*** EXCERPT PROVIDED Section Begins ***

Tag Archives: interval scale

Incomplete pair comparison

One of my big academic interests is scaling perceptual phenomena. That is, we take some physical stimuli (for example, a set of sounds of varying intensity/volume) and then we want to know how loud they are perceived to be by people. This allows us to build a relationship between the physical stimulus (in this case intensity) and the perceptual stimulus (in this case loudness). The same idea could be used to scale largeness, smallness, colourfulness, whiteness, lightness, heaviness, sweetness etc. It’s not always a -ness. But it usually is.

There are a great many techniques to scale perception. You can just ask people, for example, to assign a number. For example, you play a sound and ask them to rate how loud it is on a scale, say, from 0 to 100. This is called Magnitude Estimation (ME). It’s a perfectly good technique but it has limitations and one of these is that it can be quite difficult for the participant. And, say, the first stimulus seems really loud and they assign it a loudness of 90; then it turns out that all the subsequent stimuli are louder – then all their estimations will be squeezed in the 90-100 range, which is not ideal. Consequently, in the ME technique we often have so-called anchors – that is, example stimuli at each end of the scale.

An alternative technique is called paired comparison (PC). In this we might have, for example, five stimuli A, B, C, D and E and we present them in pairs and ask the participants which one is louder (or whiter or yellower etc.). The total number of paired comparisons is 10 in this case which is quite manageable. From the results of these paired comparisons it is possible to estimate a scale value for each of the stimuli where the scale value will be an interval scale of loudness (or whiteness or yellowness, etc.). This is a really nice technique and there are quite a few papers that claim that PC is more reliable than ME, for example. However, when the number of stimuli is large the number of pair comparisons becomes huge and the the task is not practicable. When this happens it is possible to undertake so-called incomplete pair comparison where we only present some of the possible pairs to the participants. The question is, however, what proportion of the pairs should be present for the PC experiment to be reliable?

*** EXCERPT PROVIDED Section Ends ***

WHAT IS NEEDED: In the post on incomplete pair comparison, what are the anchors used in Magnitude Estimation?

*** RAW DATA Section Begins ***

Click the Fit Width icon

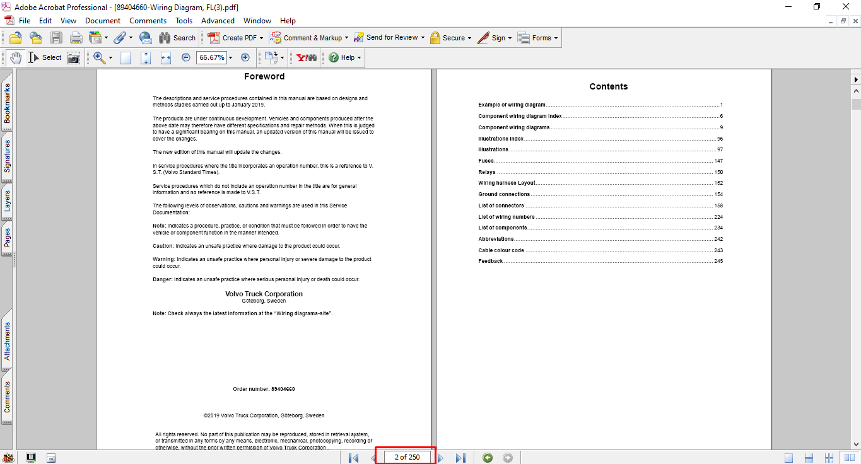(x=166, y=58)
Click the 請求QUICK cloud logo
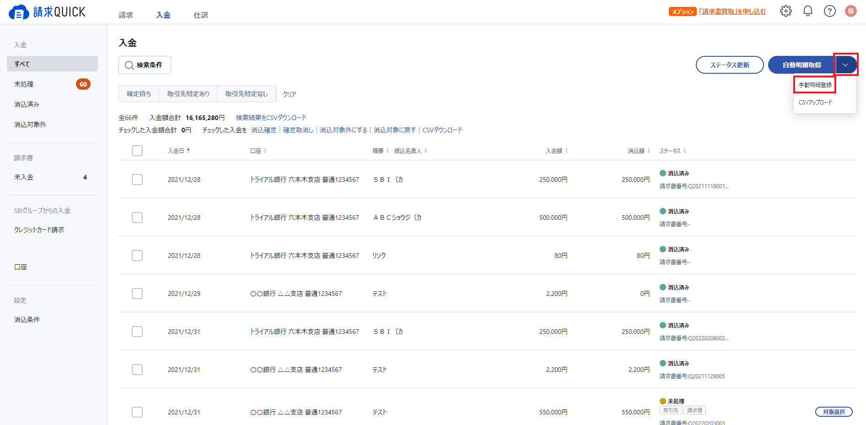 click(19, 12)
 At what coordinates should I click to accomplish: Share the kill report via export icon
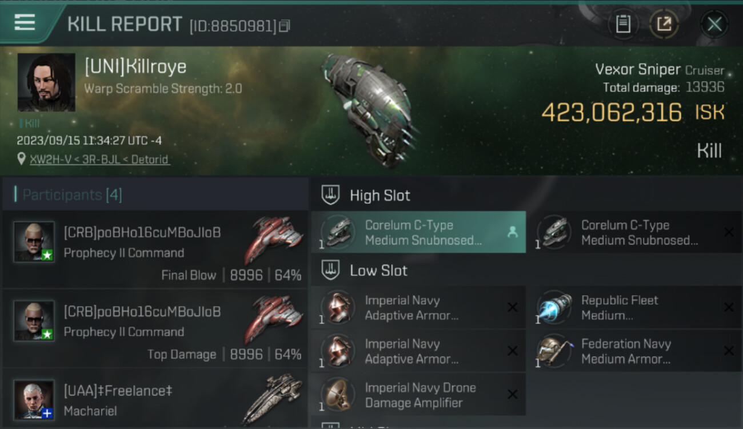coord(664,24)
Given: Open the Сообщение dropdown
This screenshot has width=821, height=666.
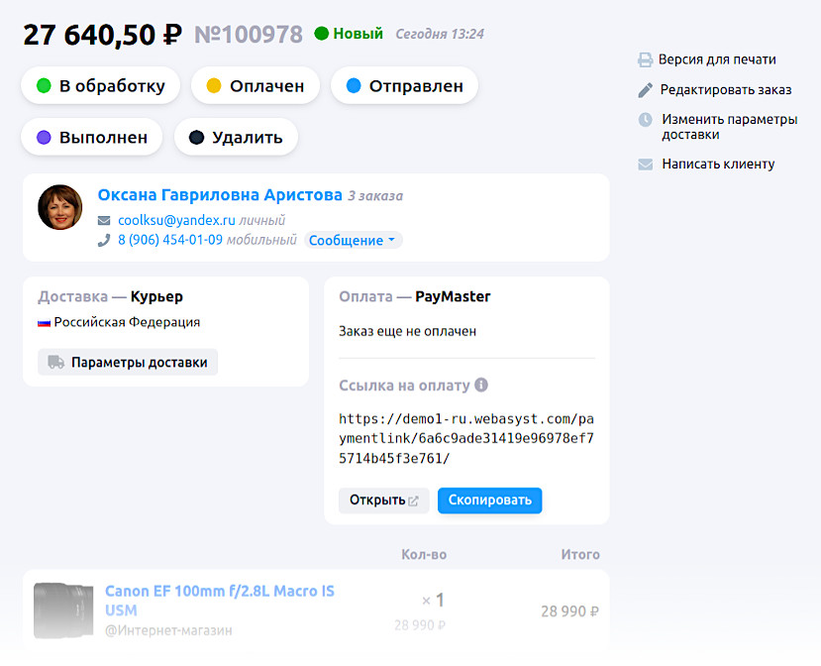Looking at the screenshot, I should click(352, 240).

*** RAW DATA Section Ends ***

ANSWER FOR THE TASK: They are example stimuli at each end of the scale.